LAUSR

The data-driven method based on deep learning is one of the popular issues in the field of fault diagnosis. The completeness and representativeness of the feature matrix from massive and high-dimensional fault data have a great impact on fault diagnosis performance. In addition, the ability of deep networks to extract the spatial characteristics between fault data is especially important for the accuracy of fault diagnosis. Therefore, we propose a method based on space mapping and deformable convolution networks (DCN) to ensure diagnostic accuracy by improving the spatial resolution and spatial constraint characteristics, and both the size and shape of the convolution kernel, one of the key steps in DCN, are adjusted adaptively according to the input of different sizes. Original data are projected into a more discriminative space by the combination of CN and PCA (i.e., space mapping). Then, DCN extract spatial constraints between fault data by training. The Case Western Reserve University (CWRU) bearing dataset and Xi’an Jiaotong University and Changxing Sumyoung Technology Co., Ltd. (XJTU-SY) datasets are used as benchmarks to perform experiments.
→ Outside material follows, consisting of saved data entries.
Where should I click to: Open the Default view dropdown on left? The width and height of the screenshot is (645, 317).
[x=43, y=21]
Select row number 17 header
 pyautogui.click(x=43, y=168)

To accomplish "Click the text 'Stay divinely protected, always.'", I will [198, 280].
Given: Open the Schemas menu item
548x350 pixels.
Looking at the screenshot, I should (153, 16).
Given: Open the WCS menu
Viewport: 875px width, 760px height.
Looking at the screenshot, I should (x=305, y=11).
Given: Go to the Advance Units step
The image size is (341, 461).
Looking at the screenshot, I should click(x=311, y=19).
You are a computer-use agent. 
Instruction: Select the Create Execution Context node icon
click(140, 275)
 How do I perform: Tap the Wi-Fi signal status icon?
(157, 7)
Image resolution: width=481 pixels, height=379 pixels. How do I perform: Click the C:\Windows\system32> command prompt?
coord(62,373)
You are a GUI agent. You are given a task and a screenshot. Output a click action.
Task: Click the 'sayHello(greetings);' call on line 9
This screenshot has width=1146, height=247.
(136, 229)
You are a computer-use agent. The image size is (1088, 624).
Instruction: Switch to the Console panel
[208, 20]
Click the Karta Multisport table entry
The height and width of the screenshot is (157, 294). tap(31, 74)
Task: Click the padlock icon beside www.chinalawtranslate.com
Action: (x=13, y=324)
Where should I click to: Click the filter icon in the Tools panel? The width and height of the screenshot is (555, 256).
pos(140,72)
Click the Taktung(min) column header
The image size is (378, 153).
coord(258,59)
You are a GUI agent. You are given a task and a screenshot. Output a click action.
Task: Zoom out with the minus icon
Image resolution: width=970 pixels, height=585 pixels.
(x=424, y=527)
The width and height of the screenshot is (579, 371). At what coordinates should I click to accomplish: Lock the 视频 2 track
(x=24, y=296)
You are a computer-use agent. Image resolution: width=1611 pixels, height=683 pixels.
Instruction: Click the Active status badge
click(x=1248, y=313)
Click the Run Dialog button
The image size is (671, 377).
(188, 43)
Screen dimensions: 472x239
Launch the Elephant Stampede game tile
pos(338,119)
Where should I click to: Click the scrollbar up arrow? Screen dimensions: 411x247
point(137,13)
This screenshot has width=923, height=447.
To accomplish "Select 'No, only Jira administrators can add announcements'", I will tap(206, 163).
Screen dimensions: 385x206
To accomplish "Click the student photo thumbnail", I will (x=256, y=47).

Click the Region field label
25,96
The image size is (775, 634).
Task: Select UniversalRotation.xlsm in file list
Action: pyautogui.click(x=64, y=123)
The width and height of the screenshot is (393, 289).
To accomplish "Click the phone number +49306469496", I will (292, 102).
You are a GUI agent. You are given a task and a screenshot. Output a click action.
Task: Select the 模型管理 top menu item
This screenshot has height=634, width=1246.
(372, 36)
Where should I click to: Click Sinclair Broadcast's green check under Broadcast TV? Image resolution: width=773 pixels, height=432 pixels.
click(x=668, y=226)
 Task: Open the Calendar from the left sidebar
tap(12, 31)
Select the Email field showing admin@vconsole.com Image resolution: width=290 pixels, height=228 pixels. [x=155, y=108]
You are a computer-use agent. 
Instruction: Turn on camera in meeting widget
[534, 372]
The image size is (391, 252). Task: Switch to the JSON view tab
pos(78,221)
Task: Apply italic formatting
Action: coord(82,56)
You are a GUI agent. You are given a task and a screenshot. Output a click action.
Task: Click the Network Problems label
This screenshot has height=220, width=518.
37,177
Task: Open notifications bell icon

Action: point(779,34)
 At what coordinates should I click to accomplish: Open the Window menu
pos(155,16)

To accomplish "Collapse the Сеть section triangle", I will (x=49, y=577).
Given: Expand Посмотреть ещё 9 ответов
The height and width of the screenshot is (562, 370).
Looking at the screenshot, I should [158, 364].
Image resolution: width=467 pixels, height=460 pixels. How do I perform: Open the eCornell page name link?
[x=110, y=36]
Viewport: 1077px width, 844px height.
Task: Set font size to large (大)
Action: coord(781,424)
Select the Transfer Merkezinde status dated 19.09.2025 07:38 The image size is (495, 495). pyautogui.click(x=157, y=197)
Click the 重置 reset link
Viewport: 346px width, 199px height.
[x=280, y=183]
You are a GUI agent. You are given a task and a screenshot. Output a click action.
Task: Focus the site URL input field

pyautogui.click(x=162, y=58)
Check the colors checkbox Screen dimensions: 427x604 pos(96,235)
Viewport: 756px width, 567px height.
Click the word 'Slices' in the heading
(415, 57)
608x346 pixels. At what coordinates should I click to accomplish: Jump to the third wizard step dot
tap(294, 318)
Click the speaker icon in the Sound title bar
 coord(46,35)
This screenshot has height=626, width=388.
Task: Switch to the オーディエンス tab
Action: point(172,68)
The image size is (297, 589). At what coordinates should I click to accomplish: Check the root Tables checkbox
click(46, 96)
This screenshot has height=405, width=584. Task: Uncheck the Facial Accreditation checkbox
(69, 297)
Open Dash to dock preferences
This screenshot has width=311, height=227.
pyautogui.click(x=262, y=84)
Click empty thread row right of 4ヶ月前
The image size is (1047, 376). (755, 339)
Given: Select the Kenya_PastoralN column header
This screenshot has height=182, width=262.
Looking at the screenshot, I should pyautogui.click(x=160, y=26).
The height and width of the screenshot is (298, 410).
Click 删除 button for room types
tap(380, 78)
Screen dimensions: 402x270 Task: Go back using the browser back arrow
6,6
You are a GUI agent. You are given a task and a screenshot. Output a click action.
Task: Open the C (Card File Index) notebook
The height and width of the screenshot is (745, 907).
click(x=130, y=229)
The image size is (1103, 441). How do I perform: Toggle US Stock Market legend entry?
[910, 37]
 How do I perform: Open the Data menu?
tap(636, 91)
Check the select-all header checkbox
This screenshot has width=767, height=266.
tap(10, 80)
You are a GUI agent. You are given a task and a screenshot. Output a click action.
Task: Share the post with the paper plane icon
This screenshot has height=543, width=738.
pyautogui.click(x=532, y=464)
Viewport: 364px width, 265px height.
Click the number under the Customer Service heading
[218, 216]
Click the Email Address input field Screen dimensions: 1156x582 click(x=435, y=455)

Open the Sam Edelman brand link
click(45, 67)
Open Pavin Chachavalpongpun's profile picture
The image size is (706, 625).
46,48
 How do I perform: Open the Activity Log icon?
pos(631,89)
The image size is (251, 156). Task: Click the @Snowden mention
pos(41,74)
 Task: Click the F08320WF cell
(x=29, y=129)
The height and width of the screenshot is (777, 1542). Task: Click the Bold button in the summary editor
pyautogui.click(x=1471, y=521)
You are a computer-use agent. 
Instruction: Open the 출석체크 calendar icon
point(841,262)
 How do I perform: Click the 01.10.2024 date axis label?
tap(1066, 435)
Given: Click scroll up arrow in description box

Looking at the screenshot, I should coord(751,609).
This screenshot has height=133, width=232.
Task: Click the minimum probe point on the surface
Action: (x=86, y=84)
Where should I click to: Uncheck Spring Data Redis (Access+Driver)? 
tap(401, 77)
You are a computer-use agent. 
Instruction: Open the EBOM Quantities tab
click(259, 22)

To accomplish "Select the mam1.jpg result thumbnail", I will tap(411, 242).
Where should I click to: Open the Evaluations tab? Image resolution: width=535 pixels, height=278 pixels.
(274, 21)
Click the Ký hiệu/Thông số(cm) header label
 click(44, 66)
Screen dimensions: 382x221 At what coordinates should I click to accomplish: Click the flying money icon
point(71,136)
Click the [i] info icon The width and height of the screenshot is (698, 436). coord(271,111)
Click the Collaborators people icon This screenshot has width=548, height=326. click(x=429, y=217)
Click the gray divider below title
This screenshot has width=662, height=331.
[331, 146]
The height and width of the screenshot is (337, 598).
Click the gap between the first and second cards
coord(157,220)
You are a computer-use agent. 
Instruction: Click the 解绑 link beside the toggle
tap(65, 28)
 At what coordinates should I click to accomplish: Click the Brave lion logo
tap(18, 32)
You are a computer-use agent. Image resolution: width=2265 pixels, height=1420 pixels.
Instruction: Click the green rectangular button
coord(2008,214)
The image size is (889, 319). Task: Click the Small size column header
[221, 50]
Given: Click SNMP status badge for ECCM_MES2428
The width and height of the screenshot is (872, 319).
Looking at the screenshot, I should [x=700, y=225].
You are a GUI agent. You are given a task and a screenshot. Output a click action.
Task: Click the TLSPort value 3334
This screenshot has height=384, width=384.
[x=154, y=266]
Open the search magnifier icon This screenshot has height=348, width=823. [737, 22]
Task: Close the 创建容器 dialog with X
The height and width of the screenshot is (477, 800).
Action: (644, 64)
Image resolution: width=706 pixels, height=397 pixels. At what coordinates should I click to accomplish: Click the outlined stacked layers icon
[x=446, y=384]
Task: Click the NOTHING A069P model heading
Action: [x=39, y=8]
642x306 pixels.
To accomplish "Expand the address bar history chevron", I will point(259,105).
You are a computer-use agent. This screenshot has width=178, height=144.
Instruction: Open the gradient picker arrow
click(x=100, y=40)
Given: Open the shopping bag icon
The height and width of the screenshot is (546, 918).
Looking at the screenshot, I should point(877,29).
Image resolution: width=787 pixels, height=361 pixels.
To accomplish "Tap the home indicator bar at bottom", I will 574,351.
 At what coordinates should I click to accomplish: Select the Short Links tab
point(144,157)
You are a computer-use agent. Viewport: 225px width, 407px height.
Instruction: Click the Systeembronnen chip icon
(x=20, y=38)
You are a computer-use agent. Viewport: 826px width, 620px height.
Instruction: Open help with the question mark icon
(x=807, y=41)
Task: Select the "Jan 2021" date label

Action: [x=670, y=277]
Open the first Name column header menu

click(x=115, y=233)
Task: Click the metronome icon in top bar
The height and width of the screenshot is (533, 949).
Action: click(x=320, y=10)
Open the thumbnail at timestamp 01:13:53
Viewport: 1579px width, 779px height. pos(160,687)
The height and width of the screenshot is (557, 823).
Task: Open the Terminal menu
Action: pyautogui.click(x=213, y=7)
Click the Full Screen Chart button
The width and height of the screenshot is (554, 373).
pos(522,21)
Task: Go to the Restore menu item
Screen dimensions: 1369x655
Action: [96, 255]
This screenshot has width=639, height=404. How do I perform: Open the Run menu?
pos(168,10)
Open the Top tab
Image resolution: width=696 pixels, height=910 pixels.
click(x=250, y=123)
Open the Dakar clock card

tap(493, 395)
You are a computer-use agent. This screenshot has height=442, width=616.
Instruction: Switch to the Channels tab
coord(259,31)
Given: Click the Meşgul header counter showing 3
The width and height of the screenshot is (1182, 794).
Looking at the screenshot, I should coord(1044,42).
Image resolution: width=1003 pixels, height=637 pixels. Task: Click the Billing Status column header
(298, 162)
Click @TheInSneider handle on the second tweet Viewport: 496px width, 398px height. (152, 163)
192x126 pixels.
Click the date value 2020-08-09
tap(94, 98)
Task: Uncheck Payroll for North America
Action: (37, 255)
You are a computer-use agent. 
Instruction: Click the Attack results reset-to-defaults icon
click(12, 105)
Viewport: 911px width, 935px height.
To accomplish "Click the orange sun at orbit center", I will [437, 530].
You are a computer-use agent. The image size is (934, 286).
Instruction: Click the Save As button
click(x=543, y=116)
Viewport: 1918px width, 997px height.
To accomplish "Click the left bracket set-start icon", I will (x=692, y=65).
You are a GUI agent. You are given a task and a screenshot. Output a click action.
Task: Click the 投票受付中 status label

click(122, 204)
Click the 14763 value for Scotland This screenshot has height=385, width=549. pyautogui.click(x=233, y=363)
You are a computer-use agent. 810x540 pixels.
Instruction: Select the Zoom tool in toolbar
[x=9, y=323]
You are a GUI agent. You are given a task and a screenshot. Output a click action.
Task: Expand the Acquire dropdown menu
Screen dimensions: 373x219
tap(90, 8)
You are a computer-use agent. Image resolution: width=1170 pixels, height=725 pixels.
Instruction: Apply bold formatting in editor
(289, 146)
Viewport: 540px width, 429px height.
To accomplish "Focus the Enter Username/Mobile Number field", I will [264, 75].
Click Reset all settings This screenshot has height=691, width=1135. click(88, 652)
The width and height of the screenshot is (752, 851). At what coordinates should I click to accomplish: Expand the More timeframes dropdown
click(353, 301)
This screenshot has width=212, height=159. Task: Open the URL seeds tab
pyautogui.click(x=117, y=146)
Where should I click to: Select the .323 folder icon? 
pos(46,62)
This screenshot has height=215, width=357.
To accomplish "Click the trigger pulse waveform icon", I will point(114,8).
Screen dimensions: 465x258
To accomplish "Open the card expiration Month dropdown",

The results demonstrate that the fault diagnosis method proposed in this paper performs well and can achieve 100% accuracy in the first several epochs. Comparative experiments based on 3 deep learning methods that combine preprocessed and unprocessed data with a convolutional neural network (CNN), residual networks (ResNets) and DCN are carried out to further show the advantages of the fault diagnosis method based on space mapping and DCN.